Dejé ya hace años más que aparcados mis pinitos en la geoestrategia política y militar. Con mi progresivo distanciamiento de la actualidad africana fui cursando baja en algunos de los panfletos y boletines de cuartillas amarillentas a los que estaba suscrito en sobres clandestinos y que llegaban a mi buzón casi mecanografiados con las más que acertadas disquisiciones sobre todas aquellas barbaridades que las potencias del primer mundo hacían y deshacían en aquel continente asediado, victimizado y expoliado.
Quedé desde entonces saturado de complots, guerrillas, traiciones y golpes de estado; de sátrapas, ambiciones, traidores y violaciones de los derechos humanos; de falacias, de títeres, de dominadores y de dominados, un hartazgo que se tornó en vacuna y que ahora me mantiene anestesiado y por lo general sorprendentemente incrédulo pese a todo lo vivido y lo leído. Supongo que en el fondo lo que me pasa, a tenor de lo que vivimos en el día a día, es que no lo quiero creer porque lo más probable es que todo sea cierto.
Todo esto, además, te obliga a habitar en el filo de la navaja de esa pulsión tan humana e irracional del conspiracionismo, tara que nos hace desconfiar de todo y de todos y que nos fuerza a creer con pasión que nada es casualidad y que cualquier suceso siempre esconde una intencionalidad siniestra que responde a los intereses más bajos de quienes supuestamente dominan el mundo y nuestras conciencias.
Ni siquiera lo más azaroso que los humanos podemos imaginar, como pueden ser los fenómenos meteorológicos, están exentos del conspiracionismo, pues no olvidemos que hasta algo tan básico como que la tierra es redonda puede ser cuestionado, de ahí que cualquier cosa es susceptible de esconder una amenaza para la paz mundial.

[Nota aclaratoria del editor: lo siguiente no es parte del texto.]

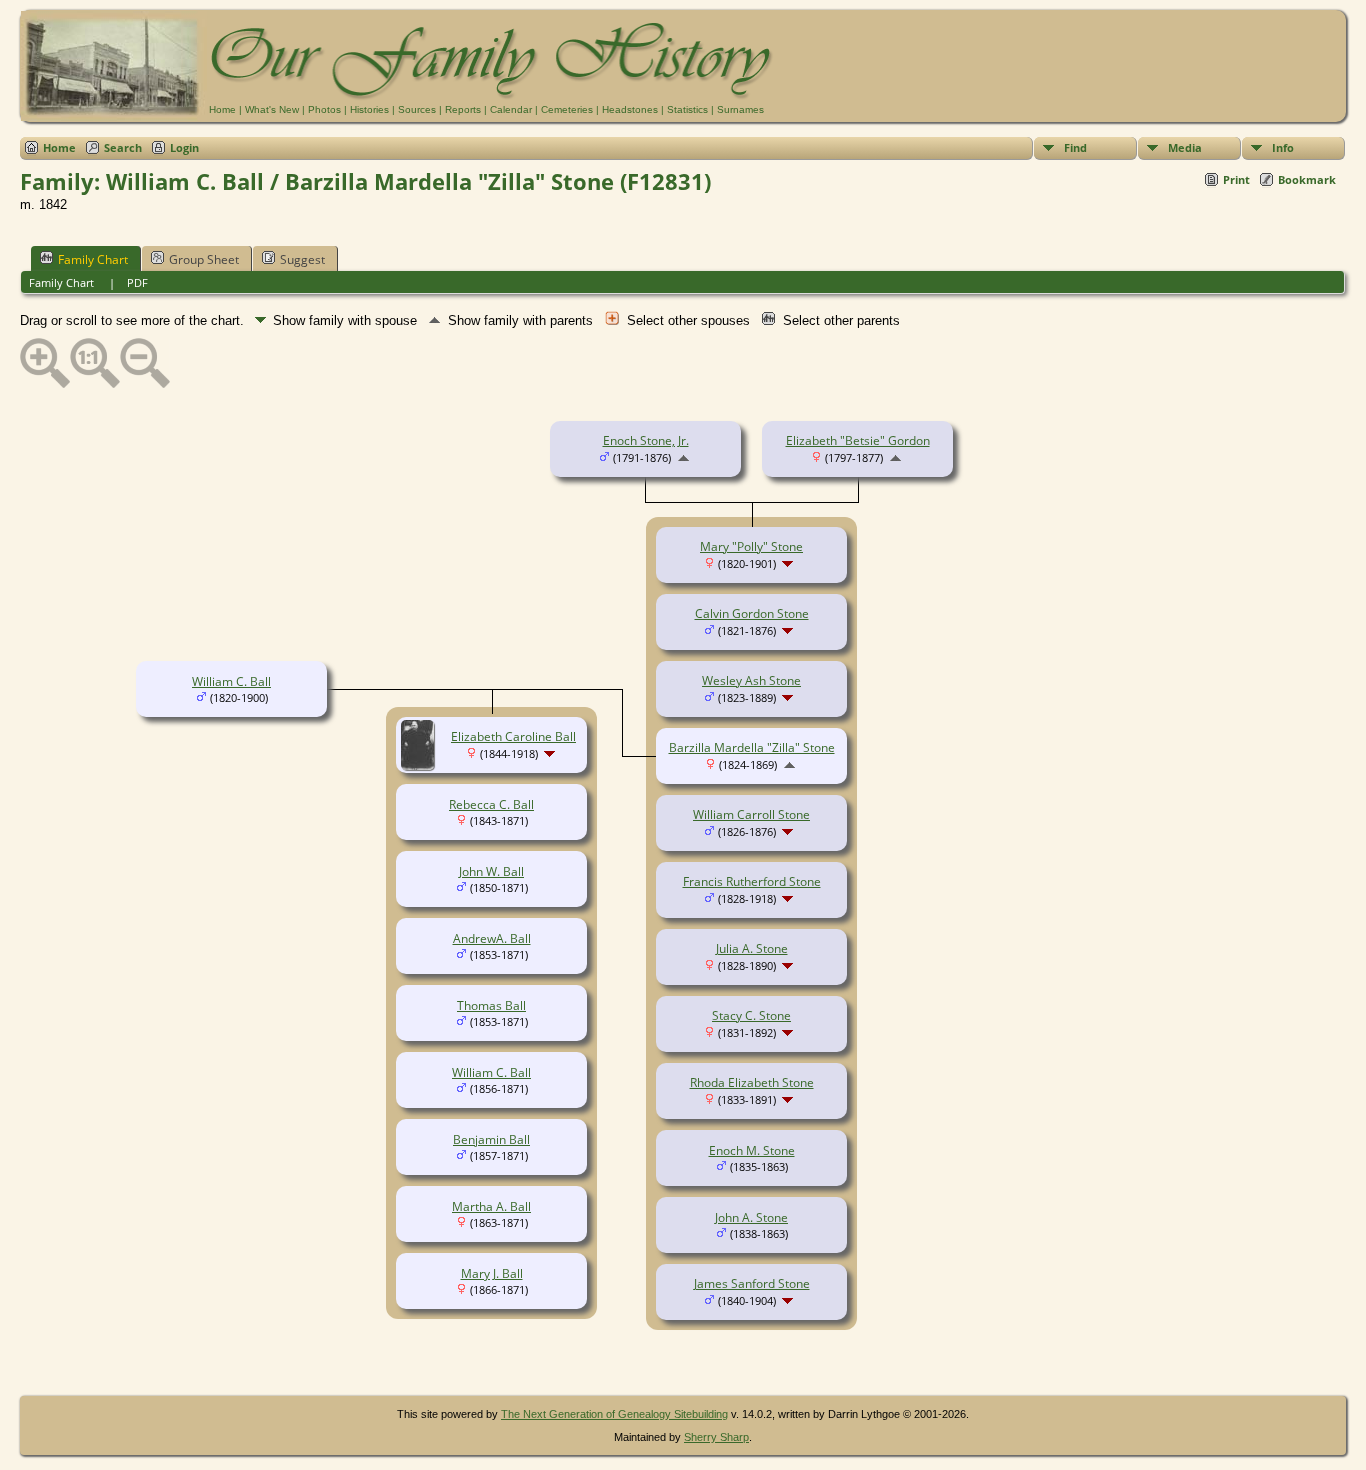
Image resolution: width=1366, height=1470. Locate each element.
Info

Habrá que ver el impacto en las conexiones transfronterizas
Con todo este contexto y asumido que el mundo ha decidido caminar hacia un periodo de crisis permanente, creo que merece la pena dedicar un instante a reflexionar sobre la decisión de la Unión Europea de multiplicar su inversión en defensa y gasto militar, un asunto con infinitos matices logísticos y cuyo impacto geoestratégico a corto, medio y largo plazo, por todo lo anteriormente expuesto, me siento incapaz de abordar aunque hay una pregunta que sí merece la pena lanzar: ¿Esta carrera armamentística va a servir de factor disuasorio para impedir que se desaten conflictos bélicos o va a actuar con tentador atrevimiento como gasolina para llevarnos sin complejos a nuevos frentes de batalla?
Mientras, vayan presupuestando la enorme oportunidad de negocio logístico que va a comportar que en España y en Europa se dispare una industria siempre contenida como la militar; vayan presupuestando de qué partidas se van a detraer los fondos para estas nuevas inversiones, ya sea con presupuesto nacional, ya sea con programas europeos que evidentemente frenarán algunos de los ya existentes; y, sobre todo, vayan presupuestando el impacto directo y colateral que necesariamente se va a producir en las infraestructuras, toda vez que a lo mejor estamos ante la oportunidad de que de una vez por todas Europa salve sus embudos transfronterizos, un handicap imperdonable que tiene a España entre sus máximos damnificados por la irresponsabilidad de Portugal y Francia.
Tal vez este sea el “no hay mal que por bien no venga” de esta carrera armamentística, si bien son tantas las sombras que se proyectan que es imposible estar tranquilo después de ver en qué manos está cayendo el mundo y cuáles son sus desconcertantes compañeros de cama. Lo de que nos estemos armando para la paz, no cuela.